● Instructions for the task
Without any images, output the records below verbatim.

Stored data entries
┏━━
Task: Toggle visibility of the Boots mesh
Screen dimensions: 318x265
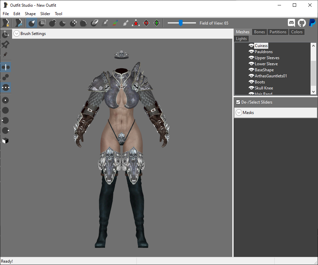Action: tap(251, 82)
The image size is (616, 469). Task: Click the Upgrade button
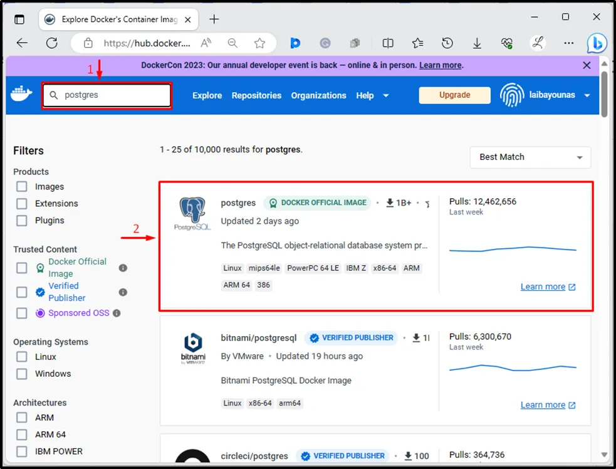(454, 95)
┗━━
● Solved problem
Task: Toggle visibility of the Boots mesh
Screen dimensions: 318x265
Action: tap(251, 82)
The image size is (616, 469). Task: Click the Upgrade button
(454, 95)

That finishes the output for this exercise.